→ YOUR INSTRUCTIONS:
The stretch from the line with "Task: Pick the Eyedropper tool" through the line with "Screen dimensions: 593x364" in the records below: write it out exactly, and nothing else.

[INFORMATION — start]

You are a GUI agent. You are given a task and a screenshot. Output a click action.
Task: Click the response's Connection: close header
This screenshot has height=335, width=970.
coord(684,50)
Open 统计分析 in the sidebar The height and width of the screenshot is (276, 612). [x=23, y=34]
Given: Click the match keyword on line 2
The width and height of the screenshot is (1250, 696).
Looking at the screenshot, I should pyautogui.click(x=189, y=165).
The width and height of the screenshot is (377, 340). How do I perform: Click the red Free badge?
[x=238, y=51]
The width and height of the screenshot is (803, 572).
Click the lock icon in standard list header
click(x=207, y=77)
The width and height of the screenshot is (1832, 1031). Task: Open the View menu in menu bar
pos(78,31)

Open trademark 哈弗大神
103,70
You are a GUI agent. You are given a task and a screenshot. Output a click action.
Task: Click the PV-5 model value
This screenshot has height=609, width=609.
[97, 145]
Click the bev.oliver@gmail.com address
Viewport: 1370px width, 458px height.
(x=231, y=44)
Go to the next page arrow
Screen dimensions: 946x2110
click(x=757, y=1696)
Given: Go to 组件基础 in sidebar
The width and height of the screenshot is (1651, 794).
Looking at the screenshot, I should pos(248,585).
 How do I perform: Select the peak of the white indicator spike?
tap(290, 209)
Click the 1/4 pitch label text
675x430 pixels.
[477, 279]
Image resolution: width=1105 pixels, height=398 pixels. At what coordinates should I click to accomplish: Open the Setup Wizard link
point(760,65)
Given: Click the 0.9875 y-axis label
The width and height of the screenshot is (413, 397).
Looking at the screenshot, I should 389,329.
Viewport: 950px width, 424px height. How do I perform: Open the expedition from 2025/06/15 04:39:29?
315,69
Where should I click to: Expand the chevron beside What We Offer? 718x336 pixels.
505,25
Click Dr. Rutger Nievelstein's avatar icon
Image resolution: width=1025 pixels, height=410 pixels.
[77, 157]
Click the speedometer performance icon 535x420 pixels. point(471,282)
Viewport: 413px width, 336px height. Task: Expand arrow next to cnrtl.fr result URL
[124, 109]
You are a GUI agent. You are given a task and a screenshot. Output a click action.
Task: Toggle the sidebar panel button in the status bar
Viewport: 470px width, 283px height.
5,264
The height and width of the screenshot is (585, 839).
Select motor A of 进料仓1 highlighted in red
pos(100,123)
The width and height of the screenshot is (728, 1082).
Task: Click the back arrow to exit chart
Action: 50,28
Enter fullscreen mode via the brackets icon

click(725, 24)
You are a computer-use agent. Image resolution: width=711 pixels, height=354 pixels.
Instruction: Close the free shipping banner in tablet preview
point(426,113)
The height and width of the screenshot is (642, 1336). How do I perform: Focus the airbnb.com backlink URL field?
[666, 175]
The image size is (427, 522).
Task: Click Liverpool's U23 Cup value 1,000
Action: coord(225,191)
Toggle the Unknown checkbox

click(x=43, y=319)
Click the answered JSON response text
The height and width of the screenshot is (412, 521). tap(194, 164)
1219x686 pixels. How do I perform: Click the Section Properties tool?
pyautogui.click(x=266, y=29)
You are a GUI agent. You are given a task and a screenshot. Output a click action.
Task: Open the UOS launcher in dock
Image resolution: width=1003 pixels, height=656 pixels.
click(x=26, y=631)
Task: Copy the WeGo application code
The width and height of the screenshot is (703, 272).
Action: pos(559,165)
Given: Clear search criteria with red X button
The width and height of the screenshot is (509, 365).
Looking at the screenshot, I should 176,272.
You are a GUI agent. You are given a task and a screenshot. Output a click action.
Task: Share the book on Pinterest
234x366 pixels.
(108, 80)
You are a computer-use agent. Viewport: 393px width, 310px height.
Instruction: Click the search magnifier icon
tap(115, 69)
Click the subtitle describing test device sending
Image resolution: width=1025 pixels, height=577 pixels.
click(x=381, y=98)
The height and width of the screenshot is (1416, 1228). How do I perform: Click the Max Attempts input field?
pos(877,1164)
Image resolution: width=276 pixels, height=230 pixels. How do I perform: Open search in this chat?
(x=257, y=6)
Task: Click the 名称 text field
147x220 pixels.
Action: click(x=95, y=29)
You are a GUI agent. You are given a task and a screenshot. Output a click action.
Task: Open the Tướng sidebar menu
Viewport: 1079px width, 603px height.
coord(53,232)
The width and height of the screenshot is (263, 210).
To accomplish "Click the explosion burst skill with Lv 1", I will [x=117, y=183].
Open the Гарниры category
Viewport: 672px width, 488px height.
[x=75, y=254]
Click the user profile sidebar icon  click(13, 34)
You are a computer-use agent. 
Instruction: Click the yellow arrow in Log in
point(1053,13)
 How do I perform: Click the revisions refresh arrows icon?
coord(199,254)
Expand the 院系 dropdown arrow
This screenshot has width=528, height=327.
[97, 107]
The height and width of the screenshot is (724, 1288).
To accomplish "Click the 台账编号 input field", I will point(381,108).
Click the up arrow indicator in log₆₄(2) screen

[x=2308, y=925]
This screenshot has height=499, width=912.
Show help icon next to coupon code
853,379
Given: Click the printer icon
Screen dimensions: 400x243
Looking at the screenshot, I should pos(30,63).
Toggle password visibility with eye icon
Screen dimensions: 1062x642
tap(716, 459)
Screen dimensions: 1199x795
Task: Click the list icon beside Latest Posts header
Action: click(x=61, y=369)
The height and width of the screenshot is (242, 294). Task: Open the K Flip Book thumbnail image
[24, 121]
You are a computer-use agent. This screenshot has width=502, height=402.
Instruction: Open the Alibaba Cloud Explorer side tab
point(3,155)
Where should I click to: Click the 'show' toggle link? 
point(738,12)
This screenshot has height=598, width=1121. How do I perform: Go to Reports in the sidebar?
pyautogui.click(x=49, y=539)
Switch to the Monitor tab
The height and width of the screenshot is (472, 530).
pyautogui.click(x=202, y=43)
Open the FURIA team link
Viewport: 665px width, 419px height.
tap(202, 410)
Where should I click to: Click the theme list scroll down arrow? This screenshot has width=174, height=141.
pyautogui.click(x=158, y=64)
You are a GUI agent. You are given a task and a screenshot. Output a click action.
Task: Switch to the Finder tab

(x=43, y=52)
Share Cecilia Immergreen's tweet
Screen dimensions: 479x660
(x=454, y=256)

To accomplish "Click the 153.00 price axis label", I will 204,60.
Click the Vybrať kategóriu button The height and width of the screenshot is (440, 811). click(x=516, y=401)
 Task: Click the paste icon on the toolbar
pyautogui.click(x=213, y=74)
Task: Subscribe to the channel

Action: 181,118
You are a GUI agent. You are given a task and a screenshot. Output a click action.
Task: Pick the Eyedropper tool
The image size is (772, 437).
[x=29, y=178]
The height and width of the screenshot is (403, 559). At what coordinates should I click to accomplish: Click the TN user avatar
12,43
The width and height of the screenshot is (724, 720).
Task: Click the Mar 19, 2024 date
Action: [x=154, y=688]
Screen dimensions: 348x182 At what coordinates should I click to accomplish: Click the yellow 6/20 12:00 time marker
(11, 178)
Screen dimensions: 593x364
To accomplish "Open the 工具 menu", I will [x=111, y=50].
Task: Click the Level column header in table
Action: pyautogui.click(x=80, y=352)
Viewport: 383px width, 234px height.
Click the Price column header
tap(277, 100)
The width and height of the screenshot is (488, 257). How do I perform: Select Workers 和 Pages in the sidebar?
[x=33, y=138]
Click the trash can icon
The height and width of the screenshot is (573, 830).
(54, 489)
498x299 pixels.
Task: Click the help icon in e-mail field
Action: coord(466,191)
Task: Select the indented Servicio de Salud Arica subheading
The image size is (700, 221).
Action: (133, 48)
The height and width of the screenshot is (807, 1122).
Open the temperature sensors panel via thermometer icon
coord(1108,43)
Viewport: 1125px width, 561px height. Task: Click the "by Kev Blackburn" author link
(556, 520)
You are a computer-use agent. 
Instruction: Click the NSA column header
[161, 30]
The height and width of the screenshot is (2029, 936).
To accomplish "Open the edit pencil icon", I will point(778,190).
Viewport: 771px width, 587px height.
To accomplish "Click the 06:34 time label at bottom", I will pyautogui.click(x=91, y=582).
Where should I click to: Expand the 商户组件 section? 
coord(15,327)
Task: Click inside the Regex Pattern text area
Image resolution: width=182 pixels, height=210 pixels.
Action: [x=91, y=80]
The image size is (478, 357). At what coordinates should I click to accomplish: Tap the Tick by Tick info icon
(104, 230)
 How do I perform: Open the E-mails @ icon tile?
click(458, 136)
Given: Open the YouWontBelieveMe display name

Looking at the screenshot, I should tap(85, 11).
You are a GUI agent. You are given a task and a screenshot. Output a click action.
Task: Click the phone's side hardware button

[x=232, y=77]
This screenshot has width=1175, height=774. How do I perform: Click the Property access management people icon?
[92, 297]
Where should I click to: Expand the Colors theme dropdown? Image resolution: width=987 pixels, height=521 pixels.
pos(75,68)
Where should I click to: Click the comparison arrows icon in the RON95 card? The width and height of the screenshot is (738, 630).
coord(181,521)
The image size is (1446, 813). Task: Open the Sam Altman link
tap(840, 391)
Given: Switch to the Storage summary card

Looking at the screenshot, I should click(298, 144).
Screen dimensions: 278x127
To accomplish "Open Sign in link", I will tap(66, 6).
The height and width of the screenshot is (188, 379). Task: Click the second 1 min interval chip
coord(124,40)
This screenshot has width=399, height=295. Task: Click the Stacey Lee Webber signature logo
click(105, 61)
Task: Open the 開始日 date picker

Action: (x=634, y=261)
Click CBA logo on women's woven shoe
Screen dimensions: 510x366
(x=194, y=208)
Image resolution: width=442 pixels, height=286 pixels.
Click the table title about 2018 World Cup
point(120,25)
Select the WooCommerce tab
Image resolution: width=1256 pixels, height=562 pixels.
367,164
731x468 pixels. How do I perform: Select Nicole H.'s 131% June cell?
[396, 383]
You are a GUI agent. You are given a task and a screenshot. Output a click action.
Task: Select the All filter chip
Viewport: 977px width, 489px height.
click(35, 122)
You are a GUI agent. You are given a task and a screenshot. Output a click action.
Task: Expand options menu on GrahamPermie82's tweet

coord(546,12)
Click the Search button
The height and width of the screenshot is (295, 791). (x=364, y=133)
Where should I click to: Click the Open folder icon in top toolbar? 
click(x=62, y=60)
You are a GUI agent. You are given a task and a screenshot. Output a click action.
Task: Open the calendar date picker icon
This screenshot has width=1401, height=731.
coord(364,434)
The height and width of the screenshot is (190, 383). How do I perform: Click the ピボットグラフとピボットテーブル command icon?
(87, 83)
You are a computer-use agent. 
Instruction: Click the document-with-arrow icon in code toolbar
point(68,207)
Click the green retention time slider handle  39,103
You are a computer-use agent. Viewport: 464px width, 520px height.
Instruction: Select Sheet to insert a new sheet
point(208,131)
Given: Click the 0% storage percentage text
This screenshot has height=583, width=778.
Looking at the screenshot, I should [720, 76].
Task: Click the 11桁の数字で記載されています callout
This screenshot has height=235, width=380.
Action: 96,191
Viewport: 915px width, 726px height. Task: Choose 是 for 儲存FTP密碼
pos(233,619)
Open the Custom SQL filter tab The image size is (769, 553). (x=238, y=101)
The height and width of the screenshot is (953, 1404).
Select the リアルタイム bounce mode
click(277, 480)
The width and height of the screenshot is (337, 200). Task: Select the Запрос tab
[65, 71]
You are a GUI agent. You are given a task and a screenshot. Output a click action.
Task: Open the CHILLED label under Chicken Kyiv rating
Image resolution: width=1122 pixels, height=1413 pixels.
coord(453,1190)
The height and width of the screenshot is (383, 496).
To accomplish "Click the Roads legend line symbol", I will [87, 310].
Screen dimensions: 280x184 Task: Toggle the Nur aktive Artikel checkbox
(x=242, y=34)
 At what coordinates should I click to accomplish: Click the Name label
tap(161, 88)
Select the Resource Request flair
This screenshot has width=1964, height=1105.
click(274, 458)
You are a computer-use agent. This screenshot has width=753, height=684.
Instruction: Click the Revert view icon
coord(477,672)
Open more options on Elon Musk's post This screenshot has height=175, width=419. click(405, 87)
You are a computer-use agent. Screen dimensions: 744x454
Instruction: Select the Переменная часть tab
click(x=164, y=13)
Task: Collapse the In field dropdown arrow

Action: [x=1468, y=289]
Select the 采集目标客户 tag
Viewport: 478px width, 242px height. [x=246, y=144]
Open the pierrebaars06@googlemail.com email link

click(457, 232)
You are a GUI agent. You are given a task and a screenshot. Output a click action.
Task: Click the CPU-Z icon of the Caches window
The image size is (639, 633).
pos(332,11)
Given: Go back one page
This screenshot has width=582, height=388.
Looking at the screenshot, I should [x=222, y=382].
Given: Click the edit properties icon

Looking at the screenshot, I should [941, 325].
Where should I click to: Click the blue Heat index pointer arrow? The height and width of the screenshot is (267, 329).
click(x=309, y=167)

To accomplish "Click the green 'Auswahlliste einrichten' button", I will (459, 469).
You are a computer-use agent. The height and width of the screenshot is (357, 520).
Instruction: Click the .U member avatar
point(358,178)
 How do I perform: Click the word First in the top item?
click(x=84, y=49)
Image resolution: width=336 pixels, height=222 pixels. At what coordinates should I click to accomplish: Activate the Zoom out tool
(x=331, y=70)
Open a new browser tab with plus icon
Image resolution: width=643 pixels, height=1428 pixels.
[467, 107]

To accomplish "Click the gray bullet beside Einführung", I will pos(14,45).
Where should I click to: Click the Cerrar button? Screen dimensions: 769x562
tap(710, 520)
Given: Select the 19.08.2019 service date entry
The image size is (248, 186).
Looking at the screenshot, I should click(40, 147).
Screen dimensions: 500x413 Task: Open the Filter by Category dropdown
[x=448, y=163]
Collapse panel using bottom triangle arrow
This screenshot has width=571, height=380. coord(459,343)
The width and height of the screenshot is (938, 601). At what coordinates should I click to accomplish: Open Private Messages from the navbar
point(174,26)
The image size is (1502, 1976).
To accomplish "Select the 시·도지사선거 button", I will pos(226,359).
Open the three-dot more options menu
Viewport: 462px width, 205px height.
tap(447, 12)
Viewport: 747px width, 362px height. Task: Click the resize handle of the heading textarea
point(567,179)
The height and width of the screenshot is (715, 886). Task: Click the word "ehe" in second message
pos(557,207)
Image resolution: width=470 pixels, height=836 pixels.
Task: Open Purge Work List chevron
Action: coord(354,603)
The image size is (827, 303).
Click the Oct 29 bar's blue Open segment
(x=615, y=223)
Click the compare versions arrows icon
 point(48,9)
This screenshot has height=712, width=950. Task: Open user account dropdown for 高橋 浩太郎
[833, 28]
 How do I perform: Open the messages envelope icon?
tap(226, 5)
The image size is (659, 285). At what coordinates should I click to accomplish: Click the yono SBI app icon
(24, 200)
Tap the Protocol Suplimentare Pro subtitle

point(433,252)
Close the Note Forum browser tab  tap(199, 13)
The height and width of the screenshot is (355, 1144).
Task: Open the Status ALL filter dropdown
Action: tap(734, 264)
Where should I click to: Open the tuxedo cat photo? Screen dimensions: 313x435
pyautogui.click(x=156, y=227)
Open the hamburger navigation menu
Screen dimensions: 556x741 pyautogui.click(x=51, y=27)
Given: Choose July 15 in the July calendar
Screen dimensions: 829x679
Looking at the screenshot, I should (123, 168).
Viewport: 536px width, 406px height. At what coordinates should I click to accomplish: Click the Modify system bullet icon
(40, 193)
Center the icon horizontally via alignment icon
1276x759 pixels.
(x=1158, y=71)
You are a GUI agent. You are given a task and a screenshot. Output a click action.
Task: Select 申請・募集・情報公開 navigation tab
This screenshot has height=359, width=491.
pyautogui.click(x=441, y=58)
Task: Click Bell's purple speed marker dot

[INFORMATION — finish]

→ WRITTEN SOLUTION:
Task: Pick the Eyedropper tool
The image size is (772, 437).
[x=29, y=178]
The height and width of the screenshot is (403, 559). At what coordinates should I click to accomplish: Click the TN user avatar
12,43
The width and height of the screenshot is (724, 720).
Task: Click the Mar 19, 2024 date
Action: [x=154, y=688]
Screen dimensions: 348x182 At what coordinates should I click to accomplish: Click the yellow 6/20 12:00 time marker
(11, 178)
Screen dimensions: 593x364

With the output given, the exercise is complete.